In almost every case, these are not substantive disagreements; they are more likely drafting oversights. And it’s these oversights that cause recipients to pick up the pen. Once they do, it often leads to further revisions, extending the negotiation unnecessarily.
We also note that some sellers have introduced more aggressive clauses—such as requiring diligence or verification for third-party information or asking recipients to prove they had certain information before the NDA. These approaches are still a minority position and are consistently marked up by buyers.
Conclusion
The results are clear. Sellers who use TCN and align their forms with market standards—without sacrificing on substantive points—are getting their deals done faster and with less friction.

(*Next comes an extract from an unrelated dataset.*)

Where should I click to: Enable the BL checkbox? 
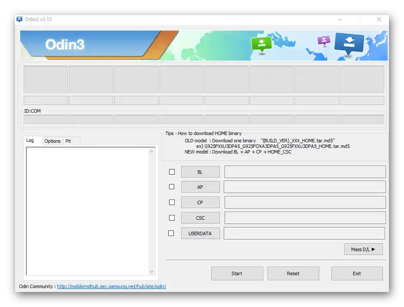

Integreon’s role as a trusted voice in these negotiations has proven essential in helping guide seller counsel through market updates, ensuring forms are drafted in line with prevailing norms.
So, Put Down the Pen—Let Data Guide Your Drafting and streamline your next M&A NDA negotiation. It’s time to draft smarter, negotiate where it matters, and close deals faster. It’s also time for you to try The Contract Network.
[1] In our Moneyball study, we found that more than 95% of the NDAs in our dataset required some level of negotiation. This makes NDAs on our platform 10x more likely to be signed without negotiation. For purposes of our estimates here, we charitably assume an industry average of 90% of all M&A NDAs require some form of negotiation, reducing our productivity gain to 5x.